Berkebun Menyehatkan Dan
Seperti yang dilakukan oleh beru Ginting (58) di Kampung Karo (Kecamatan Patumbak, Deliserdang). Di setiap sudut rumah yang kosong, semuanya dimanfaatkan untuk berkebun. Kegiatan ini sudah dilakoninya sejak 30 tahun.
Awalnya, berkebun di rumah ini dilakukan untuk memenuhi kebutuhan. Kepada Sora Sirulo, pensiunan PNS (Guru) ini bercerita masa sulit saat awal pernikahaNnya hingga kelahiran ketiga anaknya. Saat itu, untuk dapat memiliki rumah sendiri, diapun dan suami berhutang dengan boroh gajinya dan suami yang juga seorang PNS (di Dinas Kesehatan), sebagai jaminan, sebagaimana lazim dilakukan kalangan PNS saat itu.
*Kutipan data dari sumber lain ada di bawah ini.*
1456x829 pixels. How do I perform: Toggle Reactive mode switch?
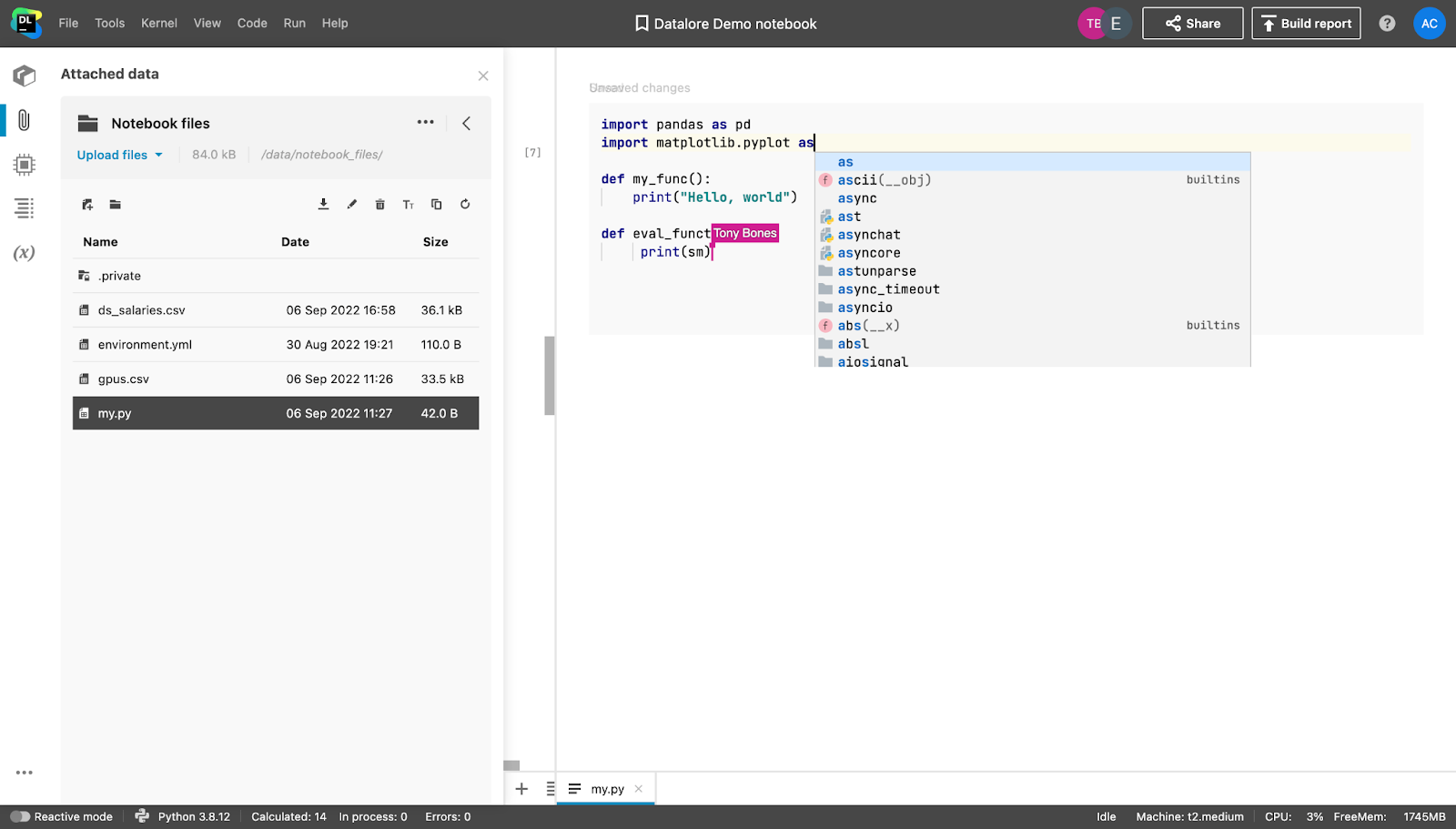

"PNS dulu tidak seperti sekarang. Kalau tidak punya sampingan, cuma beras catu saja yang kita sanggup dan sulit untuk sekolahkan anak. Gaji saja tidak cukup," kata beru Ginting INI.
Karena gaji tiap bulannya sudah habis membayar hutang, maka tentu beru Ginting dan suami pun harus putar otak untuk memenuhi kebutuhan sehari-hari. Maka berkebun di rumah salah satu alternatif.
Saat Sora Sirulo berkesempatan melihat kebun di sekitar rumahnya, dapat kita temui aneka sayuran seperti ubi, labu, bayam, kangkung, cabai, tomat, bawang, sere, dsb. Ada juga tanaman oba-obatan, hingga buah-buahan seperti rambutan, kelapa, belimbing, jambu biji, duku, kelengkeng, dll.
Dari informasi yang diperoleh Sora Sirulo, dulu pernah juga ada durian, jeruk, jambu air, alpukat, mangga, marquisah, kasemak, dll. Namun, ada yang mati karena pembusukan oleh serangga dan memang ada juga yang sengaja ditebang untuk kemudian diganti dengan tanaman yang baru.
Beru Ginting pernah juga mencoba menanam apel, hanya saja tidak sempat buah matang sudah busuk, sehingga akhirnya diganti dengan tanaman yang baru.